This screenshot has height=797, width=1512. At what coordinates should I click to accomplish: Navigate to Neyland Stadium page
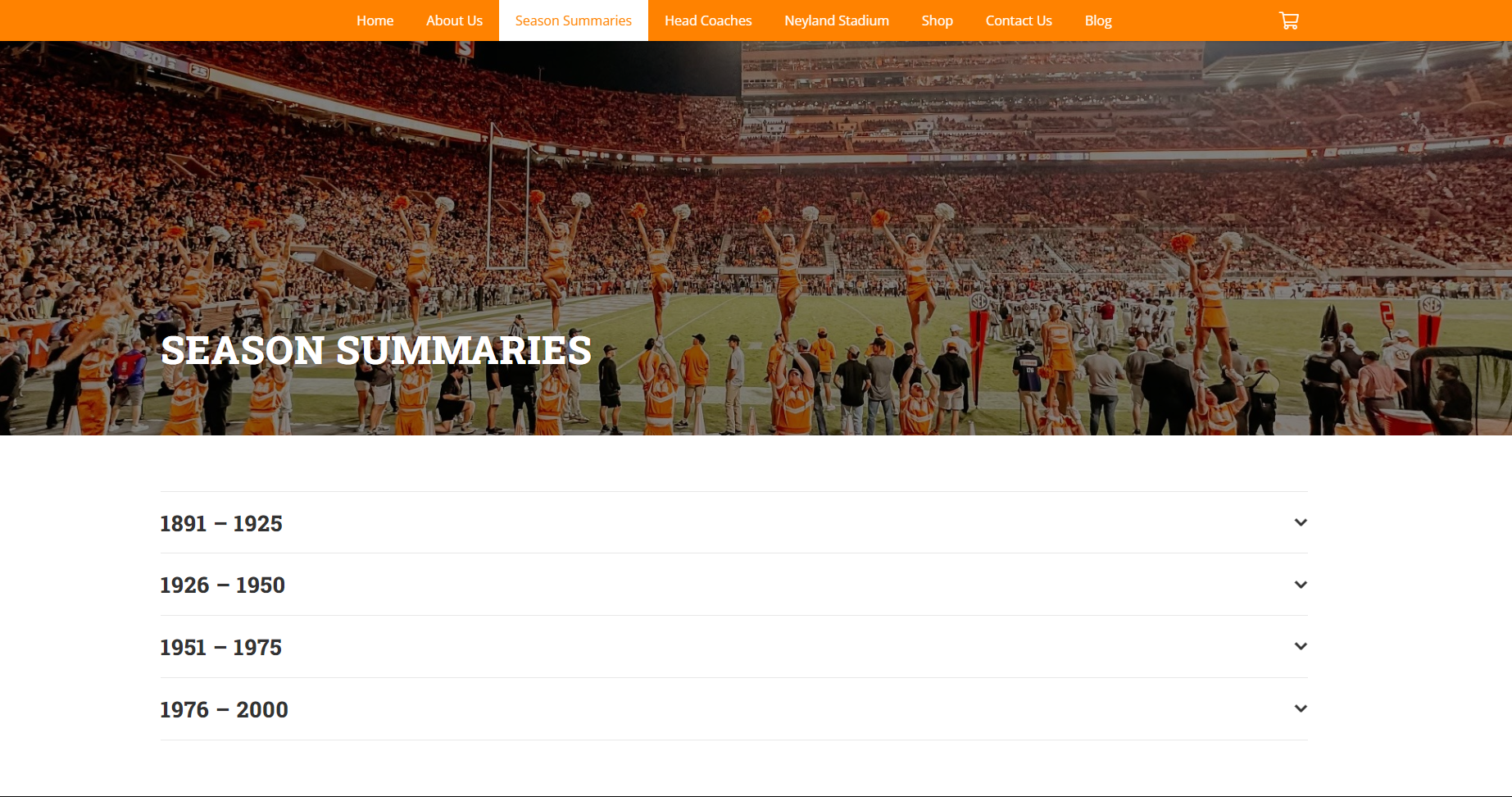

---

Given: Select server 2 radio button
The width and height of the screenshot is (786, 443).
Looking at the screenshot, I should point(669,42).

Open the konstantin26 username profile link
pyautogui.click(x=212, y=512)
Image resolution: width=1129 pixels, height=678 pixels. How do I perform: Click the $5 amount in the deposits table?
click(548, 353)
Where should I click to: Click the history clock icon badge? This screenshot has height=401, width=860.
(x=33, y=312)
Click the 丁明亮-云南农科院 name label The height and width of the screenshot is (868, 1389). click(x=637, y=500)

...

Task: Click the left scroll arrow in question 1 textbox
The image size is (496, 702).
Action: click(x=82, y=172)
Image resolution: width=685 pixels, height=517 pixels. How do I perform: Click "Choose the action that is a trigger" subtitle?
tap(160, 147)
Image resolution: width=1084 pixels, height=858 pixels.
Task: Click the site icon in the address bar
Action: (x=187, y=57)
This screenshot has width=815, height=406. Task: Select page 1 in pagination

Problem requirements.
Wherever the word "Select" turns up in the records, copy out the line it is on.

Completed exercise.
Given: Select server 2 radio button
This screenshot has width=815, height=406. Task: Select page 1 in pagination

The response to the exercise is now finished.